### EXTRACTED TEXT
——————

In order to record all genetic information of an individual, its genome must be completely decoded. IPK scientists and international partners for barley already succeeded in doing this three years ago (Mascher et al. 2017). But to understand the genetic information of the entire barley species, much more is required. An international team, again led by IPK scientists, has now come a significant step closer to deciphering this so-called pan-genome of barley, as the science magazine Nature reports in today's issue.
What is astonishing, individual genomes sometimes differ considerably in their number of genes and in the arrangement and orientation of large parts of individual chromosomes, the carriers of genetic information. These "structural" changes in the barley genome can present an insurmountable barrier for recombining important plant characters in crossbreeding.
The starting point of this research was the attempt of characterising by sequencing all approximately 22,000 barley seed samples from the Federal Ex-situ Gene Bank at IPK (Milner et al. 2019). This identified twenty highly diverse genotypes, which have now been selected for complete sequencing. "Criteria for the selection included the greatest possible differences in their genetic diversity, geographical origin and biological traits such as winter or spring type , grain hull, row-type," says Prof. Dr. Nils Stein, head of the Genomics of Genetic Resources research group at IPK and holder of a joint professorship at the University of Göttingen.

——————

### EXERCISE A
According to the barley pan-genome article, how many genotypes were selected for complete sequencing?
### EXERCISE B
From the barley pan-genome article, output the stretch from "In order to" through "characters in crossbreeding.", copied exactly.

Stored data

——————

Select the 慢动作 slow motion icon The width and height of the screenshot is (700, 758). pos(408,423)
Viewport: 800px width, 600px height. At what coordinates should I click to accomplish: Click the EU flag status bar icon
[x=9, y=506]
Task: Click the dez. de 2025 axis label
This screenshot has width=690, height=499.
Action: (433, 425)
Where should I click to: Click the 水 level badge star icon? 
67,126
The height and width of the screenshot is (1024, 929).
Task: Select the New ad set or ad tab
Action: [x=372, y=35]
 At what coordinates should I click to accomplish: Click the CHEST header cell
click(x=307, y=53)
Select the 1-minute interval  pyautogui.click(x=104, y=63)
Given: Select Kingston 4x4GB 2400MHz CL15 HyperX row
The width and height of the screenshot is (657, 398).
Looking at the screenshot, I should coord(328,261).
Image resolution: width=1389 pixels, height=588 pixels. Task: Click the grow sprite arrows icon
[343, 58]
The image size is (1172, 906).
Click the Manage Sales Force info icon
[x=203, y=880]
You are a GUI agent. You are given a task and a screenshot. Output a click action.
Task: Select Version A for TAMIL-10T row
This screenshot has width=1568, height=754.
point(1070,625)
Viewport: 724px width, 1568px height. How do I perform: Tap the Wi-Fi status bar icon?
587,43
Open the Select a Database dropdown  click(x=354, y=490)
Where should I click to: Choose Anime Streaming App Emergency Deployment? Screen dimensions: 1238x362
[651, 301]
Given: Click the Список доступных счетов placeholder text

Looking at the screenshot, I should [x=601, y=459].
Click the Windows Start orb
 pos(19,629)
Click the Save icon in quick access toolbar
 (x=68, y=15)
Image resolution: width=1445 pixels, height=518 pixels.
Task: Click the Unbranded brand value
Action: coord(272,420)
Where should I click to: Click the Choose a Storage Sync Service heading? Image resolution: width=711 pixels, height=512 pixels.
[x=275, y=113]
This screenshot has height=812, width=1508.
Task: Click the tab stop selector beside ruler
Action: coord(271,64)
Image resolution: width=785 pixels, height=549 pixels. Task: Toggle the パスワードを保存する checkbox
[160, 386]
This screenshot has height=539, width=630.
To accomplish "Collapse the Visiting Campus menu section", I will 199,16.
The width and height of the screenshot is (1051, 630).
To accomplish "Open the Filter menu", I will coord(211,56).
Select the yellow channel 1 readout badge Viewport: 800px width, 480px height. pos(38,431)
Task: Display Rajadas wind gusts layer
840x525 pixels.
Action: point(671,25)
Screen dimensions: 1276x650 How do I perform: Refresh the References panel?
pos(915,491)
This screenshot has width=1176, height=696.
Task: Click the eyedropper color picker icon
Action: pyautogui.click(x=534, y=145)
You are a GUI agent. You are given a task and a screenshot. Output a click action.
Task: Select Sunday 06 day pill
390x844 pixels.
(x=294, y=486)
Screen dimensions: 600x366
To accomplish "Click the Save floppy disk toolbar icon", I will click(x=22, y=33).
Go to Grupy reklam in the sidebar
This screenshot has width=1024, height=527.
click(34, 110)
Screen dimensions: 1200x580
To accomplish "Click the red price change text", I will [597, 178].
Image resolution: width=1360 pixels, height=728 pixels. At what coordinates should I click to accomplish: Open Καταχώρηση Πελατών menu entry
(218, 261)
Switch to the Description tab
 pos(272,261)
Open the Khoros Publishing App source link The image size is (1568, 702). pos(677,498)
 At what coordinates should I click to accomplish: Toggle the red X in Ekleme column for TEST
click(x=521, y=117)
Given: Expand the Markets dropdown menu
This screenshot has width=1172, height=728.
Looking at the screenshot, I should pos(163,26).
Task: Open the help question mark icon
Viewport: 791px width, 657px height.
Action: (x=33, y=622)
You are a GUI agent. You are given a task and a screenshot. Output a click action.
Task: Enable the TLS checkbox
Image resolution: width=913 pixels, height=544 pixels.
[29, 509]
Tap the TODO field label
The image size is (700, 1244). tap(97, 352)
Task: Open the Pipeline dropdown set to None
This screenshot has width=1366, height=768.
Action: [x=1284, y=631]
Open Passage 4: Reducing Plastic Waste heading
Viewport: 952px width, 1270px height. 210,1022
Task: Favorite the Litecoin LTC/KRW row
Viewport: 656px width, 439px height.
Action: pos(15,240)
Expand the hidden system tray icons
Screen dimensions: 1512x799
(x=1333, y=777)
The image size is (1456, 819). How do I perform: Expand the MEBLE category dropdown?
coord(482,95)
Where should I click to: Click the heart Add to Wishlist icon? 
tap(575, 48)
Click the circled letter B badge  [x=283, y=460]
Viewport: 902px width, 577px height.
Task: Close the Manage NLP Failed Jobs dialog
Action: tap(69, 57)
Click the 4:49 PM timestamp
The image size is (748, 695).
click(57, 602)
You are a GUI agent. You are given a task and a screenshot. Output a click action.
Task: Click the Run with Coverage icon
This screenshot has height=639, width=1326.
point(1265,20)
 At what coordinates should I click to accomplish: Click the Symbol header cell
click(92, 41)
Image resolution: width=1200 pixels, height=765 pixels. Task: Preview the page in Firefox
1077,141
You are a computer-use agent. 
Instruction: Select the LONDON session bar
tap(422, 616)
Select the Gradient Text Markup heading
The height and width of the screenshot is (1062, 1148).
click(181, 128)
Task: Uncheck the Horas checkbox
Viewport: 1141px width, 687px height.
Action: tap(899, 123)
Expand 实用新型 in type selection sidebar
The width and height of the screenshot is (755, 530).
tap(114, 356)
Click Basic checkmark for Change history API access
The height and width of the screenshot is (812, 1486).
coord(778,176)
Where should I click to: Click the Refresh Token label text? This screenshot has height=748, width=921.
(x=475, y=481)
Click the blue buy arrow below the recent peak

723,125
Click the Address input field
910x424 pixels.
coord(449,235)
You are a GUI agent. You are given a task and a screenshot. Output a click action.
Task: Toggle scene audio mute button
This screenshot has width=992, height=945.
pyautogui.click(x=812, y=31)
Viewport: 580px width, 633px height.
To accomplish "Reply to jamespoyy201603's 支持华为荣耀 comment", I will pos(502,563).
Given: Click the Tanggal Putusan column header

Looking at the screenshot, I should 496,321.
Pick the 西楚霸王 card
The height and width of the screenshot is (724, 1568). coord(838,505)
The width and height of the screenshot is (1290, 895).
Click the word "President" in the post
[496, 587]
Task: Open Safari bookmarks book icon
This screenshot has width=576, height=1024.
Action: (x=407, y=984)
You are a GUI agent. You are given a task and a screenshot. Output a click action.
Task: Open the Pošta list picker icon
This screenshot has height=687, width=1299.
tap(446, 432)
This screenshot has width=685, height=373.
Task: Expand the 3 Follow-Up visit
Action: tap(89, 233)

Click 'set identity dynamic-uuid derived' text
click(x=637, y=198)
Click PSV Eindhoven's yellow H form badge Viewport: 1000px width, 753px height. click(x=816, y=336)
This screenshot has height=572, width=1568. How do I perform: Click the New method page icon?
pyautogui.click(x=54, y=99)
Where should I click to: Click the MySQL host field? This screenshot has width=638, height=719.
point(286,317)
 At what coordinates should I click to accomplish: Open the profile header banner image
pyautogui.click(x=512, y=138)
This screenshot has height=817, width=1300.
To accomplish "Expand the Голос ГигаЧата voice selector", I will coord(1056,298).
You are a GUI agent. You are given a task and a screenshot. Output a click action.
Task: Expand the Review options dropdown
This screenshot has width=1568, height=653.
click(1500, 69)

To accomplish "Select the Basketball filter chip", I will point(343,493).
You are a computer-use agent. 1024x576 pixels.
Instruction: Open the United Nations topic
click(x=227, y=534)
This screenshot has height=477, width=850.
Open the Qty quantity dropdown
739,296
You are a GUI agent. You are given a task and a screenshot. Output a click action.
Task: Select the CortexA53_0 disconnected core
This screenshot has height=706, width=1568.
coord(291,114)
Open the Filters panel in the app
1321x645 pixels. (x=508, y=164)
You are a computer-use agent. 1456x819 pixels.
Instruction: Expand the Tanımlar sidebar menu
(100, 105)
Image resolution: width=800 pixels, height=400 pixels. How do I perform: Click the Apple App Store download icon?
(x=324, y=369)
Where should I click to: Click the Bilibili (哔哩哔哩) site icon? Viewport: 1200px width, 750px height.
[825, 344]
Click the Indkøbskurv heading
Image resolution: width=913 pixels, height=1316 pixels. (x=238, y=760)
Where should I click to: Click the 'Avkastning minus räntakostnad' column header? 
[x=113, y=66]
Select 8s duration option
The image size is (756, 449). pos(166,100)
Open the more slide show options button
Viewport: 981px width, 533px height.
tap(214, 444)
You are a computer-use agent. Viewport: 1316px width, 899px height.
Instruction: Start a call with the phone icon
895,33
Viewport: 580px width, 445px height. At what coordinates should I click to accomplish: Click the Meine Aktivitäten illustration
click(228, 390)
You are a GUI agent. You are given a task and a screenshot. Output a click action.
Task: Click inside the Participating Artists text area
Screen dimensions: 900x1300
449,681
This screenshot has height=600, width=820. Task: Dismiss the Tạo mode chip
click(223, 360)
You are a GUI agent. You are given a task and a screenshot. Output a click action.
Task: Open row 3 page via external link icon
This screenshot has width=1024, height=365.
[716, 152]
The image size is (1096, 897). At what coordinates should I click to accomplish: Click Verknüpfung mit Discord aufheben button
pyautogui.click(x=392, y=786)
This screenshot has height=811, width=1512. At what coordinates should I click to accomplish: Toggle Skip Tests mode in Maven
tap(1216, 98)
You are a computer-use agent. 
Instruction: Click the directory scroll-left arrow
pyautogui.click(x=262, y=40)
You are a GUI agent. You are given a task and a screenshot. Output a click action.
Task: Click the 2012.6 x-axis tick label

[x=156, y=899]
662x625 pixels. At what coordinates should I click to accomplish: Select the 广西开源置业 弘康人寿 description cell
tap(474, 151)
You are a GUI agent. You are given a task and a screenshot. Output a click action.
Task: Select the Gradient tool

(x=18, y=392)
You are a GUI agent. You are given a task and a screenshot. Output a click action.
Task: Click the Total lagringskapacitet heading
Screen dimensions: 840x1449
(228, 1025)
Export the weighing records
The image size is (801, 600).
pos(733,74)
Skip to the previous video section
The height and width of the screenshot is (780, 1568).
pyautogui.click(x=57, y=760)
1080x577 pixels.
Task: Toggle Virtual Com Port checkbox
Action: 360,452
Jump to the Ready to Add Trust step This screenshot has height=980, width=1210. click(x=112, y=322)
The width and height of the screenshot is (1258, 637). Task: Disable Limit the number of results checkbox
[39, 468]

——————

### FINAL ANSWER A
Twenty highly diverse genotypes were selected.

### FINAL ANSWER B
In order to record all genetic information of an individual, its genome must be completely decoded. IPK scientists and international partners for barley already succeeded in doing this three years ago (Mascher et al. 2017). But to understand the genetic information of the entire barley species, much more is required. An international team, again led by IPK scientists, has now come a significant step closer to deciphering this so-called pan-genome of barley, as the science magazine Nature reports in today's issue.
What is astonishing, individual genomes sometimes differ considerably in their number of genes and in the arrangement and orientation of large parts of individual chromosomes, the carriers of genetic information. These "structural" changes in the barley genome can present an insurmountable barrier for recombining important plant characters in crossbreeding.